Related: At USCA 2018, the International AIDS Conference in 2020 Casts a Broad Shadow

KF: So, for folks who are reading this, who might want to step into building power, as you put it in your talk today, what would be advice to young activists/organizers or folks who are not young and want to step into the work?

AG: So, this is unpopular, but I don't care.

I think you need to join an organization. And I think in this climate organization gets confused with nonprofit, and I think that it should not. Nonprofits are vehicles that people try and use in political ways. They are set up to do particular things.

You don't have to join a nonprofit, but you should join an organization. Because an organization, I think, is the smallest unit of what it means to actually be in political community. And I think that for people who want to get involved, the first thing you have to do is stop being isolated and break this idea that one person is going to change everything. It's like change happens when people are in relationship. And so, you have to be in political relationship with people.
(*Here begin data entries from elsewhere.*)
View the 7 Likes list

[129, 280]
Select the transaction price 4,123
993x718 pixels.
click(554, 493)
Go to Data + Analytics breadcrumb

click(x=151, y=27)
That also requires that together, what you're doing is understanding why are things happening the way they're happening, who's responsible, and what can be done to change it. That's really hard to do just by going on social media or going to a protest.

And I know today protests are really where a lot of people get politicized, and I think that's important. But we should note that protests are acts of resistance, but they are not, in and of themselves, long-term vehicles for resistance.

So, join an organization.

The other thing is, make a plan to make it so that the people who make decisions give a shit if they disappoint you. And in that kind of a strategy, you can use protests all the fuck you want. And you should. Because when we look at the HIV and AIDS movement, it wasn't [successful] through lobbying alone. And, in fact, frankly it wasn't until people turned up the heat that that lobbying became effective. So, understand that there are a number of different things that need to work in relationship to each other -- like people -- that actually creates change.

This transcript has been edited for brevity and clarity.